The Materials Chemistry of Atomic Oxygen with Applications to Anisotropic Etching of Submicron Structures in Microelectronics and the Surface Chemistry Engineering of Porous Solids
- Los Alamos National Lab., NM (United States)
Neutral atomic oxygen is the most abundant component of the ionospheric plasma in the low Earth orbit environment (LEO; 200 to 700 kilometers altitude) and can produce significant degradation of some spacecraft materials. In order to produce a more complete understanding of the materials chemistry of atomic oxygen, the chemistry and physics of O-atom interactions with materials were determined in three radically different environments: (1) The Space Shuttle cargo bay in low Earth orbit (the EOIM-3 space flight experiment), (2) a high-velocity neutral atom beam system (HVAB) at Los Alamos National Laboratory (LANL), and (3) a microwave-plasma flowing-discharge system at JSC. The Space Shuttle and the high velocity atom beam systems produce atom-surface collision energies ranging from 0.1 to 7 eV (hyperthermal atoms) under high-vacuum conditions, while the flowing discharge system produces a 0.065 eV surface collision energy at a total pressure of 2 Torr. Data obtained in the three different O-atom environments referred to above show that the rate of O-atom reaction with polymeric materials is strongly dependent on atom kinetic energy, obeying a reactive scattering law which suggests that atom kinetic energy is directly available for overcoming activation barriers in the reaction. General relationships between polymer reactivity with O atoms and polymer composition and molecular structure have been determined. In addition, vacuum ultraviolet photochemical effects have been shown to dominate the reaction of O atoms with fluorocarbon polymers. Finally, studies of the materials chemistry of O atoms have produced results which may be of interest to technologists outside the aerospace industry. Atomic oxygen `spin-off` or `dual use` technologies in the areas of anisotropic etching in microelectronic materials and device processing, as well as surface chemistry engineering of porous solid materials are described.
---
▶ [BRIEF 1] According to the abstract, what altitude range does low Earth orbit span?
▶ [BRIEF 2] Write out the abstract starting with "The Materials Chemistry of Atomic Oxygen with" and going on through "NM (United States)", swapping "Microelectronics" for "Nanoelectronics".
The records play no part in this work.

▶ [SUPPLIED ENTRIES]
---
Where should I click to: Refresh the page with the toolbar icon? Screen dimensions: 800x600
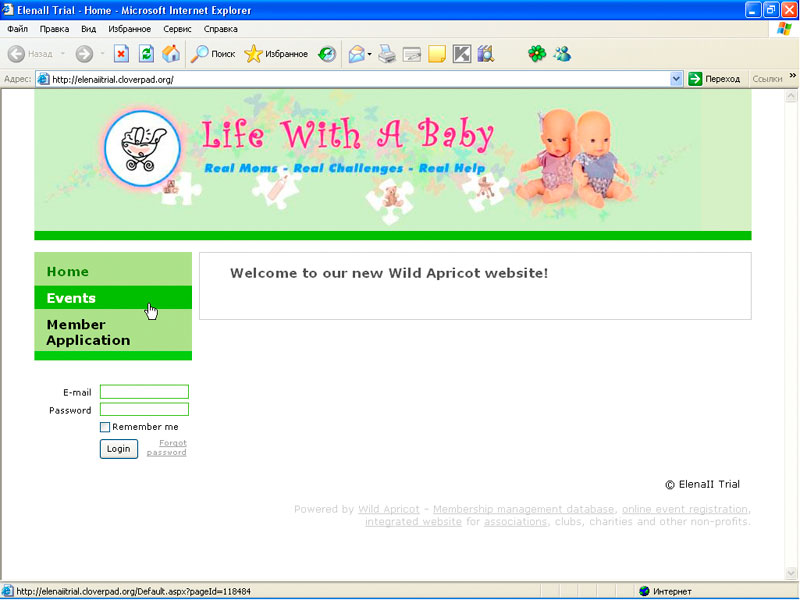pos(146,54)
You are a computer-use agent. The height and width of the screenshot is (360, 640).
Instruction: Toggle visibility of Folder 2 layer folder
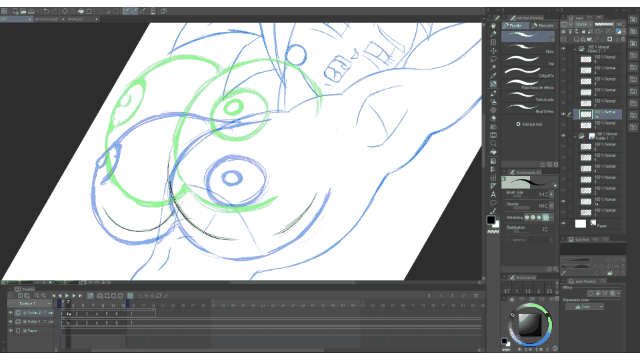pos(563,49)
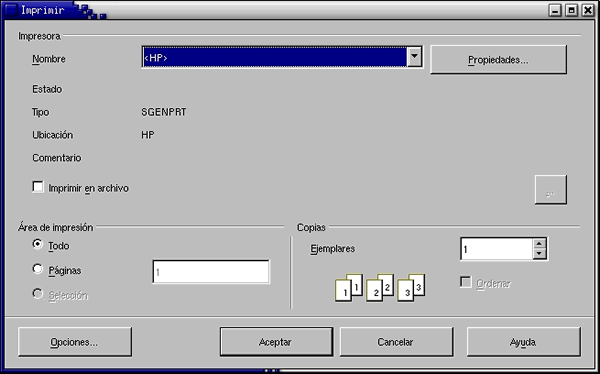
---
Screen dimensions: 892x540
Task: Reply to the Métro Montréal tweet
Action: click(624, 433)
---
▶ [FULL ANSWER 1] 200 to 700 kilometers

▶ [FULL ANSWER 2]
The Materials Chemistry of Atomic Oxygen with Applications to Anisotropic Etching of Submicron Structures in Nanoelectronics and the Surface Chemistry Engineering of Porous Solids
- Los Alamos National Lab., NM (United States)